The Man Who Quit Money: An Interview with Daniel Suelo - bemmu
http://www.becomingminimalist.com/the-man-who-quit-money-an-interview-with-daniel-suelo/

======
vinceguidry
This reads a lot less like a scathing critique of modernity as it does yet
another affluent Westerner looking for self-actualization by excoriating
everything that made him rich and idle. He thinks he's not rich and idle any
more just because he gave away his life savings?

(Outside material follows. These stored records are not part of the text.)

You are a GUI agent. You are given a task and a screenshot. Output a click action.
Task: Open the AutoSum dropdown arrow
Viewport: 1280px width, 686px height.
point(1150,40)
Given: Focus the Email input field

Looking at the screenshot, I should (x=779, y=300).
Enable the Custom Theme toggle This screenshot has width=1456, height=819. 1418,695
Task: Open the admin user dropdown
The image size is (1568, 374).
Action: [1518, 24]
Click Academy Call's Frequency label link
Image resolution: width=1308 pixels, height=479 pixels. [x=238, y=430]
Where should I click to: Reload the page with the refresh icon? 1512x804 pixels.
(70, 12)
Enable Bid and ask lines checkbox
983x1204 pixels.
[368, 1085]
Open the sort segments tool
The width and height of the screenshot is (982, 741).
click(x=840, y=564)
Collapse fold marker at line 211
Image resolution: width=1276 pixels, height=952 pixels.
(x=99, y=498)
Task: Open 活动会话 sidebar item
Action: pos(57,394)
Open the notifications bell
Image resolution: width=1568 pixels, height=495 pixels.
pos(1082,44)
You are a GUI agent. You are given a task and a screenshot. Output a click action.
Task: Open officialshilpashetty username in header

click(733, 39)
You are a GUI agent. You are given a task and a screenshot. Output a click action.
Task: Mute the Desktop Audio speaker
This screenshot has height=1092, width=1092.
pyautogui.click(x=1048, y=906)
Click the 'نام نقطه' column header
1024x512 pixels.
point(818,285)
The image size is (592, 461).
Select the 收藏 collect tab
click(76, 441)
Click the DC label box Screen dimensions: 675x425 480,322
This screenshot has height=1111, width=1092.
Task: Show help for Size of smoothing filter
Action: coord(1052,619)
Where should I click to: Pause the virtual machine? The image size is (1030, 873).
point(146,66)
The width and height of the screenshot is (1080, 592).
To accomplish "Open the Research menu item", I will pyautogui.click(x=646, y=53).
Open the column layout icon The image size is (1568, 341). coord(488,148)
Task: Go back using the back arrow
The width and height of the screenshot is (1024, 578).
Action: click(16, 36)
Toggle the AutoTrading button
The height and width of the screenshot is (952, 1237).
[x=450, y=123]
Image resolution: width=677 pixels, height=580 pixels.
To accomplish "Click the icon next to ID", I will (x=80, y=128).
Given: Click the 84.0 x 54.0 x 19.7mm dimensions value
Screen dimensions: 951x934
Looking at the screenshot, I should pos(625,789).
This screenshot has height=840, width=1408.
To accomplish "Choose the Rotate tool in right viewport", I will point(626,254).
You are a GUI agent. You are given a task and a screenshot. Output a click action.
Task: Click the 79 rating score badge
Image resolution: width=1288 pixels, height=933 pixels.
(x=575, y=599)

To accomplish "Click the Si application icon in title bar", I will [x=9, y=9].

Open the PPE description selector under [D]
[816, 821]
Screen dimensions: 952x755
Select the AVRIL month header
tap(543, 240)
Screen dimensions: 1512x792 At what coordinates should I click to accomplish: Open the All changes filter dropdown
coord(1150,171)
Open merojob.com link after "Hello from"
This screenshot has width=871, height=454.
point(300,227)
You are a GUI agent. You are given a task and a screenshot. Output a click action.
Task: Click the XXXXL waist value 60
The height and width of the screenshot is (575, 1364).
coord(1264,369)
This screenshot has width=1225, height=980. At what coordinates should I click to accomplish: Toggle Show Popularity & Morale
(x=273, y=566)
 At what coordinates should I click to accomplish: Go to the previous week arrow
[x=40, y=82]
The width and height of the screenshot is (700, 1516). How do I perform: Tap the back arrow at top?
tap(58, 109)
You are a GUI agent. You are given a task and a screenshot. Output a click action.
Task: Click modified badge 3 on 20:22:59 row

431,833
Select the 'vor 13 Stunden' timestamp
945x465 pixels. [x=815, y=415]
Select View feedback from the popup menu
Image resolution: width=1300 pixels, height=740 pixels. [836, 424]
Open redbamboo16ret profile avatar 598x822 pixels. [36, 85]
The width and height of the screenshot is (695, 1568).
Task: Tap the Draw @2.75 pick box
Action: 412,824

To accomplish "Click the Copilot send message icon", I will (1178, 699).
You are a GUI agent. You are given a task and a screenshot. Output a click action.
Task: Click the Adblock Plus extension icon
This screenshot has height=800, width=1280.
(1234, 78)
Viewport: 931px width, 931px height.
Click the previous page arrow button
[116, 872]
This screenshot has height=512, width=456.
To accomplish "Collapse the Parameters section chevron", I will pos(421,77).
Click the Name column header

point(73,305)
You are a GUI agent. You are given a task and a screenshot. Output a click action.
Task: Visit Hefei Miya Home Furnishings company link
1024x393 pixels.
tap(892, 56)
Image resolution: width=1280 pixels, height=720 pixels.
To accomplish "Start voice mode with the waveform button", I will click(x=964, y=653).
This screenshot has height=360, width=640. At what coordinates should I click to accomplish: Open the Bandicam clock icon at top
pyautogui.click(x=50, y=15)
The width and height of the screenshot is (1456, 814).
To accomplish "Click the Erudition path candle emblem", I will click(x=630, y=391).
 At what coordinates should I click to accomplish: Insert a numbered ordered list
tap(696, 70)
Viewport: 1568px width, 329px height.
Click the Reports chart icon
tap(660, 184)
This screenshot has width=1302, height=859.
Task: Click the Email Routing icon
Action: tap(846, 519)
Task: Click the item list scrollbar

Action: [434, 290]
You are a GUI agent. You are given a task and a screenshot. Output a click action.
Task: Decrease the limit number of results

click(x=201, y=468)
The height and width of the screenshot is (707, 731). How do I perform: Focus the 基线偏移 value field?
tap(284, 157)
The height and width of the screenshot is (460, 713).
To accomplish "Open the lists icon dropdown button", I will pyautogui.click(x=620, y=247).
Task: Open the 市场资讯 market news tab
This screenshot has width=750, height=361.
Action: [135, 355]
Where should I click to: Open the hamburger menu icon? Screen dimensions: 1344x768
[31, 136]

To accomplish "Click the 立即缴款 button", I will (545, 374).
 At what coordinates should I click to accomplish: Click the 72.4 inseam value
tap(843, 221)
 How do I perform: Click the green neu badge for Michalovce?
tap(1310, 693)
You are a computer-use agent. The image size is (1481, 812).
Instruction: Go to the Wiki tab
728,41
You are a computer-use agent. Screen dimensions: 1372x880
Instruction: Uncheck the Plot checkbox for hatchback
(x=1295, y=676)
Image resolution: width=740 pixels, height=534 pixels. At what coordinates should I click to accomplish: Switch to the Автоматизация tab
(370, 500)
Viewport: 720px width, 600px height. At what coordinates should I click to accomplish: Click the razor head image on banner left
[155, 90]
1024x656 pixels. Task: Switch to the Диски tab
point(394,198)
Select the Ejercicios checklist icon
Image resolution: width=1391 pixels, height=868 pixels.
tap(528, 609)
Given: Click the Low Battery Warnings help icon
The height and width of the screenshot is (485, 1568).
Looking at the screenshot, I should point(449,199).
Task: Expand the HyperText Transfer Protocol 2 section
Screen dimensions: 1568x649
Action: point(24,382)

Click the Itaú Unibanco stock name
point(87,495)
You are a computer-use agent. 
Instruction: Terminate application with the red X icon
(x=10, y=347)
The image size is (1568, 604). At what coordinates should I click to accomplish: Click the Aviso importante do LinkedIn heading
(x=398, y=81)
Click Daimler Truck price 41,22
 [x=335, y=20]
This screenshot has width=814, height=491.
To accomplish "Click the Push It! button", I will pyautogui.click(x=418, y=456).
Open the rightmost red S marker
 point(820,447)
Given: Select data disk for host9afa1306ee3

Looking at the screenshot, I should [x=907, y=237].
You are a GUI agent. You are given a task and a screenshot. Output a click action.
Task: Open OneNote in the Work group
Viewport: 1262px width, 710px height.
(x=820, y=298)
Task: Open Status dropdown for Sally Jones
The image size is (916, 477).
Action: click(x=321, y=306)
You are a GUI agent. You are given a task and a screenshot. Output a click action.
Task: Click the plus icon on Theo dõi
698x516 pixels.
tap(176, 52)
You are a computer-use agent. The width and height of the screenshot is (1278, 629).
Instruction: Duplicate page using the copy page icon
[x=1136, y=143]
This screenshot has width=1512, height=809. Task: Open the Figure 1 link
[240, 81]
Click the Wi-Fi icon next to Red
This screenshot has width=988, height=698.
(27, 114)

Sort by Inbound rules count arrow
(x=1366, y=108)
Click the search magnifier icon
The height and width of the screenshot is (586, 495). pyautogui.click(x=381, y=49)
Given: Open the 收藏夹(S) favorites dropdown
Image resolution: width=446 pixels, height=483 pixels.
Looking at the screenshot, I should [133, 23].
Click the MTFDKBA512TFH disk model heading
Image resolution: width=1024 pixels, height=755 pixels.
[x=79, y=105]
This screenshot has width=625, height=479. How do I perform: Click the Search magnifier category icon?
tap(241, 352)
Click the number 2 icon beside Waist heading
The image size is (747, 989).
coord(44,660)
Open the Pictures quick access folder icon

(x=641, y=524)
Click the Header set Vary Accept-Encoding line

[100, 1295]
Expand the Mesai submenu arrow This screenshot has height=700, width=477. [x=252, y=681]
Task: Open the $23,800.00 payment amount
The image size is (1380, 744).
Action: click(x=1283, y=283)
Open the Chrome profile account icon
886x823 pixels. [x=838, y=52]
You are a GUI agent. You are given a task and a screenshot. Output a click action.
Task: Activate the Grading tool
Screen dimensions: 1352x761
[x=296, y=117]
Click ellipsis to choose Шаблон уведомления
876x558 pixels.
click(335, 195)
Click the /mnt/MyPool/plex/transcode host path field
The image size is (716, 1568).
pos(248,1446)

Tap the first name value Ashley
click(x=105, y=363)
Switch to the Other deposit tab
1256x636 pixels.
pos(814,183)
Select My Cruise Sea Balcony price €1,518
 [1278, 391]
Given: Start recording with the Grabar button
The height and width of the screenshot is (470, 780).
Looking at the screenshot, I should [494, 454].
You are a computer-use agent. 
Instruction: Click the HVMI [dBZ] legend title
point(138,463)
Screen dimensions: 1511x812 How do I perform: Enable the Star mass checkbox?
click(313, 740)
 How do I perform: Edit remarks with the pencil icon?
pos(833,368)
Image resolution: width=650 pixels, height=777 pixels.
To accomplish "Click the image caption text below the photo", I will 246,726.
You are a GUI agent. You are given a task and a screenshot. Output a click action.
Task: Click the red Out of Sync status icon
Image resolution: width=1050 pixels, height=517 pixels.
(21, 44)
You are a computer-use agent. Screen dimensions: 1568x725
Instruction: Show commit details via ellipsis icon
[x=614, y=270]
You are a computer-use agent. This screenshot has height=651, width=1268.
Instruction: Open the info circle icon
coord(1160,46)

Whether he wants to believe it or not, he's the beneficiary of modern
largesse. He doesn't take government handouts or whatever, but the only reason
he can have the sorts of thoughts he's having about nature and religion is
because he was a Western-style education and enough free time to develop a
philosophy. He can dumpster dive, he can spend time on the Internet and at the
library figuring out how to live off grid. It's easy to take for granted the
careful, focused effort of millions of people over thousands of years to give
him all of this. The knowledge he finds in the library isn't cheap, even
though he's not paying for it.

Because I guarantee you, off-grid living wouldn't be nearly as much fun
without it.

I don't mind if you want to go off-grid. I had ideas myself about doing that.
I read about van-dwelling, building my own small house on a trailer,
earthships. If that's what you feel you need to do, by all means go play in
the dirt, get it out of your system. Just don't pretend it's morally superior
just because you've failed to fully appreciate everything that brought you to
that point to where you could renounce the modern world.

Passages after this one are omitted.